Last December, 16.2% of all home sales involved distressed properties, according to a recent report. These homes were sold at an average discount of nearly 40% when compared to conventional, non-distressed homes.
Housing data site RealtyTrac recently released its Year-End 2013 U.S. Residential & Foreclosure Sales Report. According to the report, some of the largest U.S. cities are still processing foreclosed homes. In 10 of the nation’s largest metro areas, more than one in four home sales last year were of such properties. In Las Vegas, 41% of homes sold last year were distressed properties. 24/7 Wall St. examined the 10 large housing markets where short sales and foreclosure-related sales represented at least one in every four home sales last year.
In most cases, properties involved in the foreclosure process sell for less than comparable conventional properties. That discount varies from city to city. In Las Vegas, bank-owned and auctioned-off homes sold for 15% less on average than normal homes. In Detroit, another city where foreclosure-related sales made up a large proportion of transactions, the discount was a whopping 72%.
Traditionally, one of the leading causes of high foreclosure rates is unemployment. “Historically, unemployment is the number one driver of homeowners getting into trouble and potentially getting foreclosed on,” Daren Blomquist, vice president at RealtyTrac told 24/7 Wall St. Unemployment rates in six of the 10 metro areas with the most distressed home sales were at or above 8% as of November, above the national unemployment rate that month of 7%. In areas such as Las Vegas and Detroit unemployment has been high for years. However, Blomquist also noted that, during last decade’s housing bust, defaults due to toxic loans often preceded high unemployment rates. While this was true at the time, “if we start to see areas that are experiencing big jumps in new foreclosure activity, it is probably going to be tied to unemployment.”
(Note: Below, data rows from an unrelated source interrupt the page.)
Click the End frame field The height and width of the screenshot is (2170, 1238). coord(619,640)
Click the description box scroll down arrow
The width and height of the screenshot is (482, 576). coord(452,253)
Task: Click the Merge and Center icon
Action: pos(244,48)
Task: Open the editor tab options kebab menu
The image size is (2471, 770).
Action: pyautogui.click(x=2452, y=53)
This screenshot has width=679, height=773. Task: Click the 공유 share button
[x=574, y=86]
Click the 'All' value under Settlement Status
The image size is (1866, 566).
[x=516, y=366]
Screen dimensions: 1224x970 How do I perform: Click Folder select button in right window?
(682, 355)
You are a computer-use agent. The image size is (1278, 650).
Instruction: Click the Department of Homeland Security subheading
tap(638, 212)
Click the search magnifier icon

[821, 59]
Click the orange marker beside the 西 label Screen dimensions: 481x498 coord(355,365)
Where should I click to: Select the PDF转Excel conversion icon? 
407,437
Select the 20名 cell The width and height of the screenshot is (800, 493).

Many of the areas with a large number of distressed property sales were among the hardest hit during the housing crisis. However, in many areas the worst of the crisis may be in the rear view mirror and the recovery well on its way. According to Blomquist, “We’re in the cleanup phase of the foreclosure crisis. But that cleanup phase does need to happen for the market to get back to full health.” This cleanup, he explained, involves the sale of homes that were foreclosed during the crisis, or in its aftermath.
The housing markets in many of the cities with a high proportion of distressed home sales have begun to recover as well. Home prices were up by at least 10% between December of 2012 and 2013 in most of the 10 metro areas where the portion of distressed sales was highest. Even in Las Vegas, arguably the epicenter of the housing bust, sales of newly-built homes rose by 32% in 2013, according to Home Builders’ Research.
Based on figures compiled by RealtyTrac, 24/7 Wall St. determined the 10 housing markets with the highest percentage of distressed properties sales. In order to be considered distressed, a sale had to involve property sold “short” — meaning for less than the value of the outstanding mortgage(s) — or had to have been a foreclosure-related sale. Foreclosure-related sales include properties sold at foreclosure auctions and the disposal of bank-owned real estate. We also reviewed income and poverty figures from the U.S. Census Bureau for 2012, as well as seasonally-adjusted unemployment rates from the Bureau of Labor Statistics.